Oggi la parola “reportage” rimane un vezzo elitario, per quei pochi della categoria che ancora si ostinano a voler onorare la professione con onestà e deontologia (Milena Gabanelli su tutti), perché è sempre più difficile realizzare un’inchiesta, narrare i fatti senza veli anche dopo un attento e serio lavoro di verifica delle fonti. Perché occorre trasformarsi in detective privati, rovistare dove non è permesso, districarsi abilmente tra contatti pericolosi, fonti contaminate e pressioni politiche e per un iscritto all’Ordine che viene pagato una miseria ad articolo quello del reporter è solo un’utopia masochista.

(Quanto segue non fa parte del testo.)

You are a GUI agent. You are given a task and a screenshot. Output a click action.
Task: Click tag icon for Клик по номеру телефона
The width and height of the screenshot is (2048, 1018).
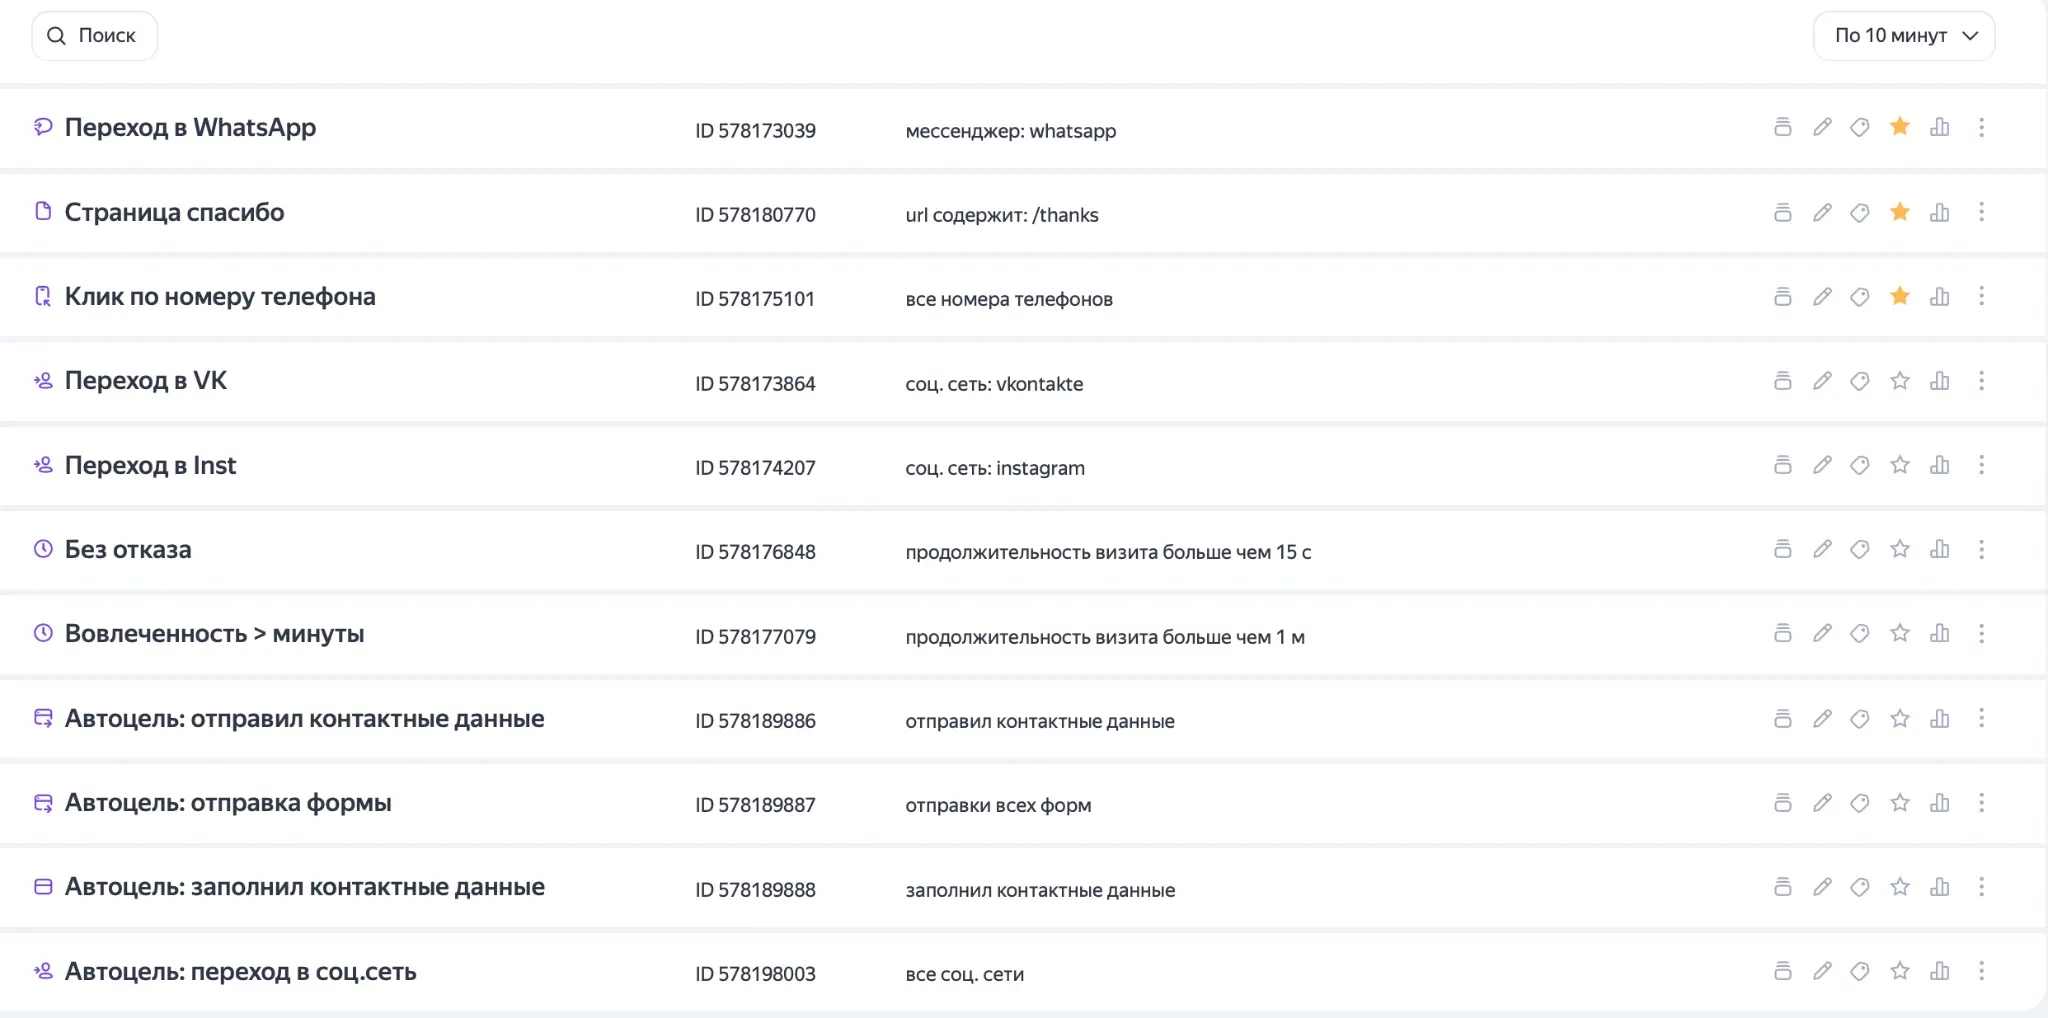[1860, 296]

Da qui, probabilmente, la crisi e la profonda trasformazione tuttora in corso nel settore della professione giornalistica (su cui incide anche l’evoluzione tecnologica e l’utilizzo del web come viatico immediato di notizie) e la scelta, in generale, di optare per un’informazione più morbida, senza grossi rischi, che privilegi notizie gossip e faccia leva sulla curiosità da pettegolezzo della maggior parte dei destinatari. L’informazione va perdendo, così, il suo ruolo sociale, diventa sempre più un prodotto industriale, una forma di pubblicità perenne, aumenta la pluralità ma non la consistenza (non c’è una reale conoscenza della notizia), non si riesce più a distinguere tra comunicazione e informazione e cambia finanche la figura del giornalista, più tecnico che scrittore, più omologato che indipendente e, conseguentemente, il suo rapporto con il territorio. Si è meno incline a scavare, ad ascoltare e a confrontarsi e più, invece, a scegliere, mediare e interpretare le notizie direttamente on-line. Con il rischio di passare per “giornalai” più che per “giornalisti” perché manca il reale approfondimento, quel “morso in più” di cui parla Don Ciotti a proposito di Giovanni Spampinato e del giornalismo d’inchiesta, quell’impegno misto a “qualcosa in più” che è tipico di chi ama incondizionatamente la propria terra e si batte quotidianamente per la “Verità” e la “Libertà” di informazione.
Ritornando a dove siamo partiti e, cioè, al convegno e a Giovanni Spampinato, è d’obbligo allora una riflessione. La sua morte (come quella di altri colleghi che hanno preceduto o seguito il suo esempio), alla luce di quanto abbiamo detto finora, è valsa a qualcosa? Perché evidentemente siamo un po’ lenti a capire. Ci sono voluti ben 35 anni, due premi prestigiosi (premio S.Vincent di giornalismo nel 2007 e premio Mario Francese) e l’attività irrefrenabile e certosina del fratello (attraverso convegni, articoli, interviste,iniziative) per riabilitare la figura di questo “vivace” cacciatore di notizie e riconoscerne il valore di cittadino impegnato e professionista zelante. Ora è tempo che ognuno di noi faccia la sua parte. Tocca alla popolazione iblea, quella onesta e cristiana, almeno, continuare a promuovere la sua figura e il suo lavoro, perché essa ha il dovere e la responsabilità morale di coltivarne la memoria e di trasmetterla alle nuove generazioni, affinché l’amore per la verità e l’ansia di giustizia siano ancora e sempre valori fondanti del nostro modo di vivere la vita, prima ancora da cittadini consapevoli che da giornalisti indignati.